▶ [Task description]:
Swap "pixels" for "px" throughout the records below, leaving all other text unchanged and omitting the pictures from your answer.

--*--

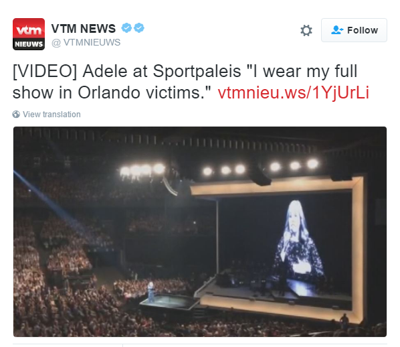The height and width of the screenshot is (347, 400).
Task: Click the follow person-plus icon
Action: pyautogui.click(x=337, y=30)
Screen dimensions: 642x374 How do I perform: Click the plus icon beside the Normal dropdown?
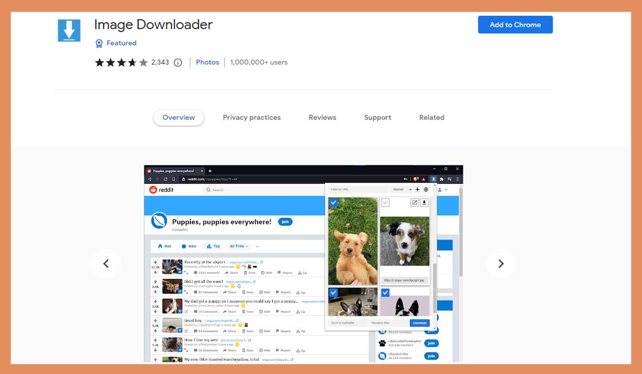(x=418, y=189)
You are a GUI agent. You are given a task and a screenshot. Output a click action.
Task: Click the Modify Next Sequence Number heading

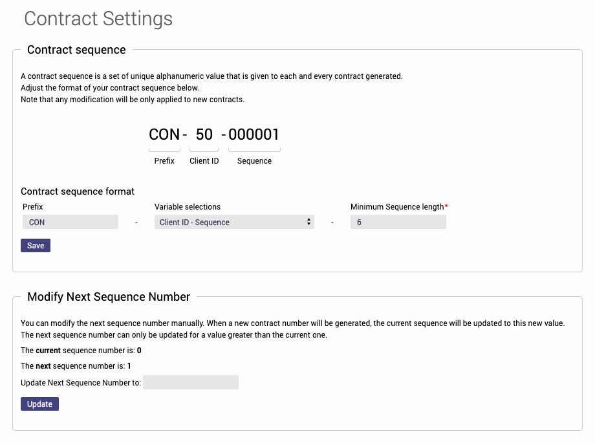click(109, 297)
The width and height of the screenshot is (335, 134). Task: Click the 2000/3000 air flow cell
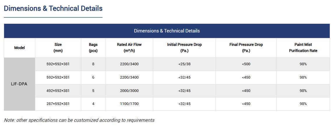click(129, 91)
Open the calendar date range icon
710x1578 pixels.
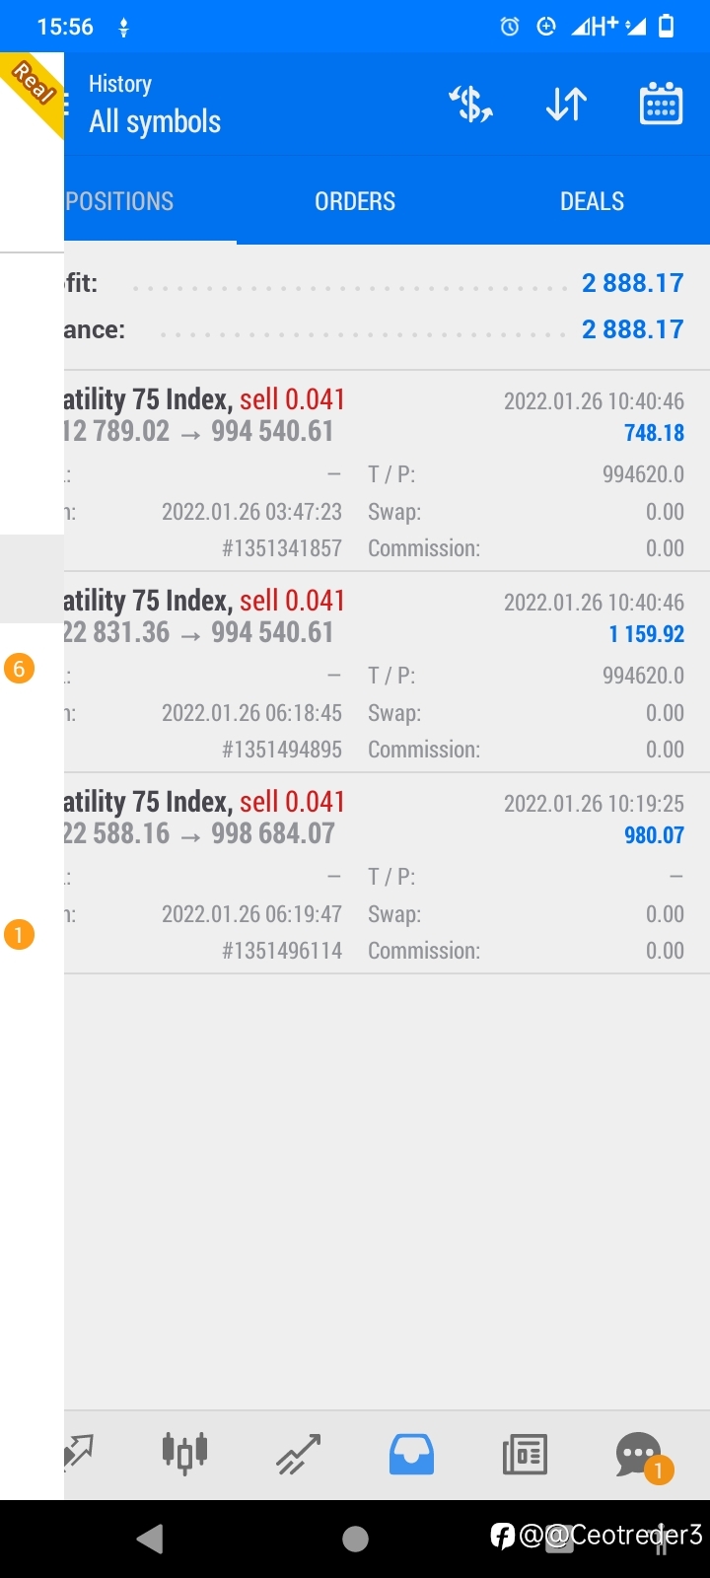click(661, 104)
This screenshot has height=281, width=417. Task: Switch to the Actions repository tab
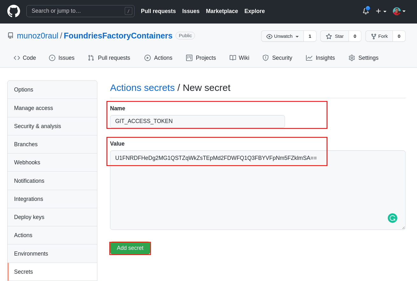(x=158, y=58)
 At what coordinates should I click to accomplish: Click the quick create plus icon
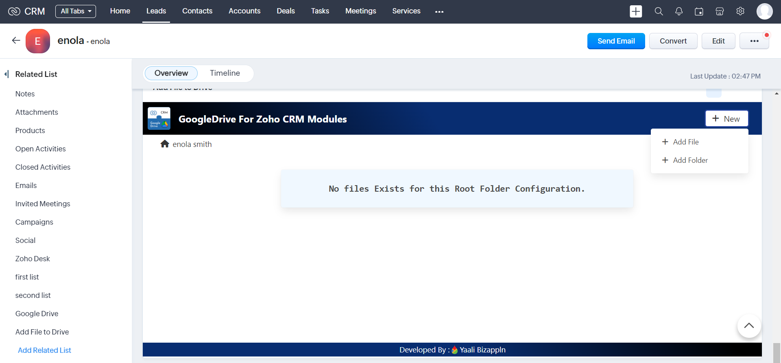tap(636, 11)
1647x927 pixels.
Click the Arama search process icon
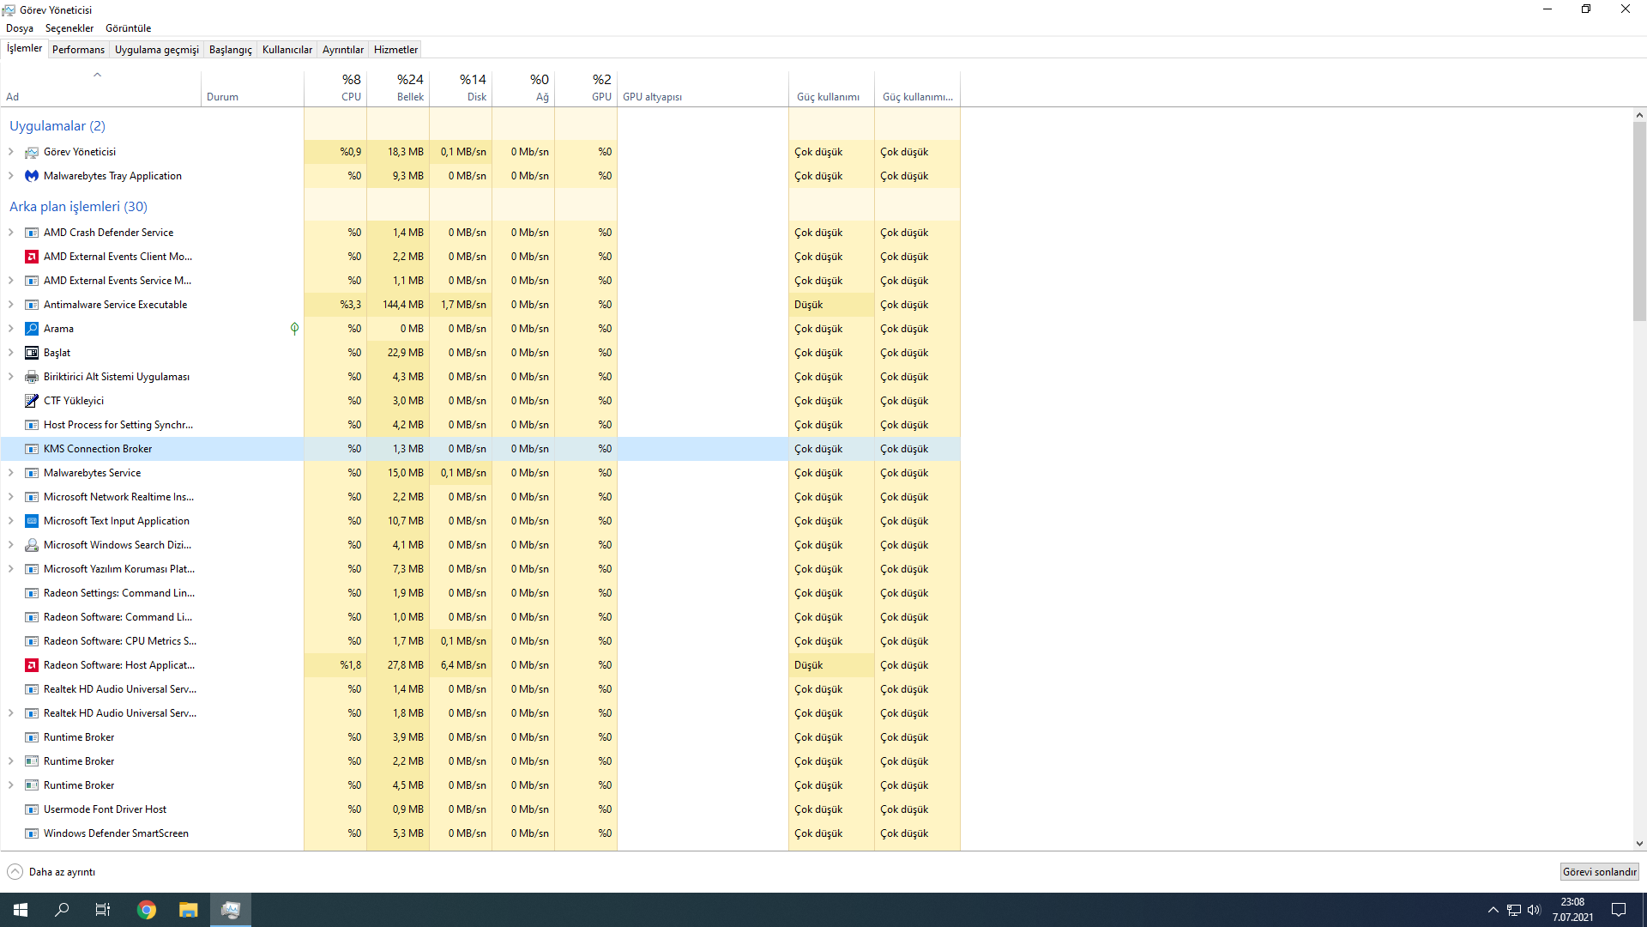pos(32,329)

--*--

▶ [Reply]:
The height and width of the screenshot is (347, 400).
Task: Click the follow person-plus icon
Action: pyautogui.click(x=337, y=30)
Screen dimensions: 642x374 How do I perform: Click the plus icon beside the Normal dropdown?
(x=418, y=189)
You are a GUI agent. You are given a task and a screenshot. Output a click action.
Task: Click the Modify Next Sequence Number heading

click(109, 297)
The width and height of the screenshot is (335, 134). Task: Click the 2000/3000 air flow cell
click(129, 91)
Open the calendar date range icon
710x1578 px.
click(661, 104)
This screenshot has height=281, width=417. Task: Switch to the Actions repository tab
(x=158, y=58)
 At what coordinates should I click to accomplish: Click the quick create plus icon
tap(636, 11)
1647x927 px.
Click the Arama search process icon
pos(32,329)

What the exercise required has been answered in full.